We hoorden het Jezus net zeggen, Ik prijs U, Vader, Heer van hemel en aarde, omdat Gij deze dingen verborgen gehouden hebt voor wijzen en verstandigen, maar ze hebt geopenbaard aan kinderen. Ook andere passages uit de Bijbel gaan in die richting. De eerste mensen die het voorrecht krijgen om de pas geboren Jezus te ontmoeten zijn ongeletterde herders. Het kind Jezus, zo leert ons het Evangelie volgens Lucas, gaat in de Tempel in gesprek met geleerde leraren die verbaasd zijn door de kwaliteit van zijn antwoorden. Jezus mag dan wel Jezus zijn, hij was toen toch maar een kind van 12 jaar. We merken ook dat de Kerk officieel erkent dat inzicht in het geloof en studie twee verschillende zaken zijn. Iemand als Theresia van Lisieux is door paus Johannes Paulus uitgeroepen tot kerklerares. Theresia was geen monument van geleerdheid. Toch worden de geschriften van deze piepjonge slotzuster ter lectuur aanbevolen aan alle gelovigen.
Hoe moet je dit interpreteren. Nogal wat mensen menen oprecht dat het geloof is iets voor kinderen of, ruimer, voor mensen die van niet beter weten. Zij zijn er van overtuigd dat het volstaat om je wat intellectueel te vormen opdat je al die zogenaamde sprookjes zou kunnen doorprikken. De praktijk toont echter dat geloven niet in de eerste plaats te maken heeft met verstand. Je vindt gelovigen én ongelovigen zowel bij heel eenvoudige als bij heel geleerde mensen. Sommigen verliezen inderdaad hun geloof als zijn gaan studeren. Anderen, daarentegen, ontdekken net door hun studies het geloof.
Waar hangt het dan wel van af of iemand gelooft in God en Jezus? In de tweede lezing van daarnet gaf Paulus ons een belangrijke hint: de Geest van God woont in u. Geloven is niet in de eerste plaats het resultaat van ons eigen doen en laten. Geloven is ook geen beloning omdat je het zo goed doet. Sommigen smachten ernaar te geloven, maar geloven niet. Anderen zijn er helemaal niet naar op zoek, maar stellen wel vast dat ze geloven.
Geloven is een genade. Het is een geschenk van God. Geloven maakt mogelijk dat Gods actieve aanwezigheid in je innerlijkheid sterker kan worden en dat je, indien je daarmee instemt, je ook meer aan Hem gaat toevertrouwen. Groeien in geloof vraagt dat je uit handen geeft. Dat is een voorwaarde om te kunnen groeien in gehoor-zaamheid aan de Geest. Gelovig leven, nog anders gezegd, kan dus betekenen dat je je spontane voorkeuren en refleksen tussen haakjes zet en bewust ervoor kiest te doen wat God je vraagt.

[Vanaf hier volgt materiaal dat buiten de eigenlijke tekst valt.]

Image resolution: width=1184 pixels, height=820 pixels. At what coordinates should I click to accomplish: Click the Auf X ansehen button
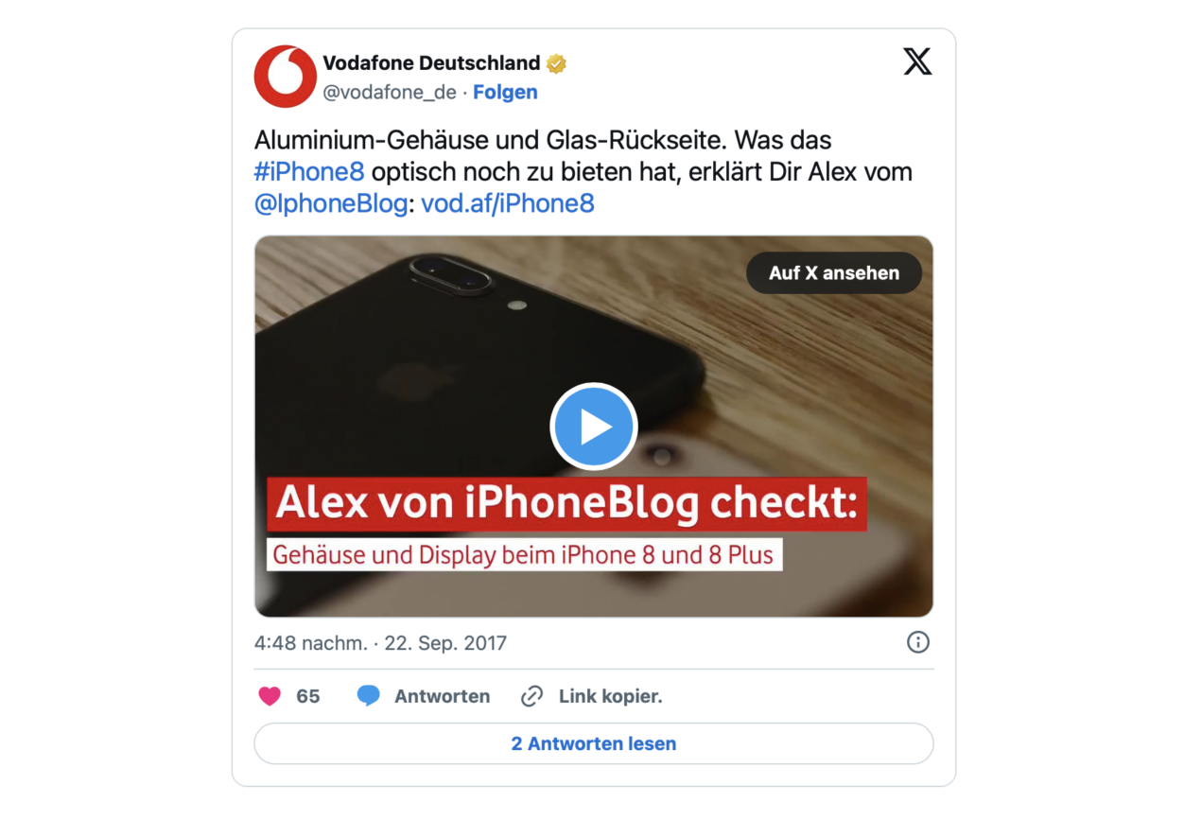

Dit betekent dat geloven een houding vraagt van nederigheid, van durven en willen ontvangen en van erkennen dat er iemand anders is die het beter weet. Net zoals een klein kind zonder probleem kan ontvangen van papa of mama en intuïtief weet dat zij het beter weten.
Tot deze houding komen, de geloofshouding, als volwassene is geen teken van domheid. Het vraagt veeleer wijsheid én inzicht in de eigen beperktheid en kleinheid. De ervaring leert dat dit vaak makkelijker is voor eenvoudige, arme mensen dan voor rijke mensen, welke vorm die rijkdom ook mag aannemen. Het is dan ook niet vreemd dat Jezus in de zaligsprekingen eenvoud van hart beschouwt als de grootste rijkdom.
Nikolaas Sintobin sj
Reacties
gehoorzaamheid.
Doet me onmiddellijk denken aan dat allereerste van de 'elf geboden'. Zelfs in een jezuïeten college hoorden we meestal enkel de laatste 10.
Maar die 'nummer nul' : Hoor, Israel' oftewel 'leer luisteren' geeft die nederigheid, dat 'eenvoudig zijn en eenvoudig vertrouwen' zo duidelijk weer.
En zo ver voor Jezus ter sprake komt.